#### [STORED DATA]
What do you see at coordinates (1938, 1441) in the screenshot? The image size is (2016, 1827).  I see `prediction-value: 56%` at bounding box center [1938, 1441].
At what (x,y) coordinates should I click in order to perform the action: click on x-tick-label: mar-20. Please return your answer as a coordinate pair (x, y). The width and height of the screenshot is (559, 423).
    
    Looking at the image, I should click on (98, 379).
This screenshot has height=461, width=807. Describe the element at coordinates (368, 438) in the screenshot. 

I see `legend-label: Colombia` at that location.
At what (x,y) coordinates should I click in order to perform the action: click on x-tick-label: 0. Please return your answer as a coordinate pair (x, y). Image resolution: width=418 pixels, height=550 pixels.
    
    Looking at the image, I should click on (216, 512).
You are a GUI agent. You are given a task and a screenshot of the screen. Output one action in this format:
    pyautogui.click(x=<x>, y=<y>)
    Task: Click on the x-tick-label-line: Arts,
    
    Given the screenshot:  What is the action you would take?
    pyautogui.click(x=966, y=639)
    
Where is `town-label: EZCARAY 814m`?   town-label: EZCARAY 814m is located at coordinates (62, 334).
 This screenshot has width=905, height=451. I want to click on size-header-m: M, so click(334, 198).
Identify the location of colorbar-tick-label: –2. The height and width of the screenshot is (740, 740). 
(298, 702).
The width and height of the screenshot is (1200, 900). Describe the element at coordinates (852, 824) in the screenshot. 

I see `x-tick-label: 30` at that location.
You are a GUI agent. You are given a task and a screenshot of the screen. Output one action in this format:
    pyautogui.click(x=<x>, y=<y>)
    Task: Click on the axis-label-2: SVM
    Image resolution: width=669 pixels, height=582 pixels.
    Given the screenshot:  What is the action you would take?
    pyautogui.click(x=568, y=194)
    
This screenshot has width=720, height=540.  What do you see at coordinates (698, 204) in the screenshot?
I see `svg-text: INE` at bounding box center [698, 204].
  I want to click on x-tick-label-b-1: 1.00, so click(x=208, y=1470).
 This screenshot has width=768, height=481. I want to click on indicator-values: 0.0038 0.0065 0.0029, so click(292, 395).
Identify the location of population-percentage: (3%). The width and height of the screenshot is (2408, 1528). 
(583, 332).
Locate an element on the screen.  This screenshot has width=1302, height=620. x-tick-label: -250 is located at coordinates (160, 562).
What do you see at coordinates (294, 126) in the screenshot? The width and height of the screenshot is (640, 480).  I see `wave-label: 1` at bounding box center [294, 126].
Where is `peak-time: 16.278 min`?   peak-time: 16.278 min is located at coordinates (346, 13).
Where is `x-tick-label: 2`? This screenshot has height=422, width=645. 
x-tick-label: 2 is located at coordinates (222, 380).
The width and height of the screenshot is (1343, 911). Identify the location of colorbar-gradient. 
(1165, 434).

#### [EXERCISE DIRECTIONS]
Recast every line of the entries above as a Markdown table with two columns, Row and Line. Number the rows in order and leave out blank lines.

#### [EXERCISE SOLUTION]
| Row | Line |
|---|---|
| 1 | What do you see at coordinates (1938, 1441) in the screenshot? The image size is (2016, 1827).  I see `prediction-value: 56%` at bounding box center [1938, 1441]. |
| 2 | At what (x,y) coordinates should I click in order to perform the action: click on x-tick-label: mar-20. Please return your answer as a coordinate pair (x, y). The width and height of the screenshot is (559, 423). |
| 3 |     Looking at the image, I should click on (98, 379). |
| 4 | This screenshot has height=461, width=807. Describe the element at coordinates (368, 438) in the screenshot.  |
| 5 | I see `legend-label: Colombia` at that location. |
| 6 | At what (x,y) coordinates should I click in order to perform the action: click on x-tick-label: 0. Please return your answer as a coordinate pair (x, y). Image resolution: width=418 pixels, height=550 pixels. |
| 7 |     Looking at the image, I should click on (216, 512). |
| 8 | You are a GUI agent. You are given a task and a screenshot of the screen. Output one action in this format: |
| 9 |     pyautogui.click(x=<x>, y=<y>) |
| 10 |     Task: Click on the x-tick-label-line: Arts, |
| 11 |     Given the screenshot:  What is the action you would take? |
| 12 |     pyautogui.click(x=966, y=639) |
| 13 | Where is `town-label: EZCARAY 814m`?   town-label: EZCARAY 814m is located at coordinates (62, 334). |
| 14 |  This screenshot has width=905, height=451. I want to click on size-header-m: M, so click(334, 198). |
| 15 | Identify the location of colorbar-tick-label: –2. The height and width of the screenshot is (740, 740).  |
| 16 | (298, 702). |
| 17 | The width and height of the screenshot is (1200, 900). Describe the element at coordinates (852, 824) in the screenshot.  |
| 18 | I see `x-tick-label: 30` at that location. |
| 19 | You are a GUI agent. You are given a task and a screenshot of the screen. Output one action in this format: |
| 20 |     pyautogui.click(x=<x>, y=<y>) |
| 21 |     Task: Click on the axis-label-2: SVM |
| 22 |     Image resolution: width=669 pixels, height=582 pixels. |
| 23 |     Given the screenshot:  What is the action you would take? |
| 24 |     pyautogui.click(x=568, y=194) |
| 25 | This screenshot has width=720, height=540.  What do you see at coordinates (698, 204) in the screenshot? |
| 26 | I see `svg-text: INE` at bounding box center [698, 204]. |
| 27 |   I want to click on x-tick-label-b-1: 1.00, so click(x=208, y=1470). |
| 28 |  This screenshot has width=768, height=481. I want to click on indicator-values: 0.0038 0.0065 0.0029, so click(292, 395). |
| 29 | Identify the location of population-percentage: (3%). The width and height of the screenshot is (2408, 1528).  |
| 30 | (583, 332). |
| 31 | Locate an element on the screen.  This screenshot has width=1302, height=620. x-tick-label: -250 is located at coordinates (160, 562). |
| 32 | What do you see at coordinates (294, 126) in the screenshot? The width and height of the screenshot is (640, 480).  I see `wave-label: 1` at bounding box center [294, 126]. |
| 33 | Where is `peak-time: 16.278 min`?   peak-time: 16.278 min is located at coordinates (346, 13). |
| 34 | Where is `x-tick-label: 2`? This screenshot has height=422, width=645.  |
| 35 | x-tick-label: 2 is located at coordinates (222, 380). |
| 36 | The width and height of the screenshot is (1343, 911). Identify the location of colorbar-gradient.  |
| 37 | (1165, 434). |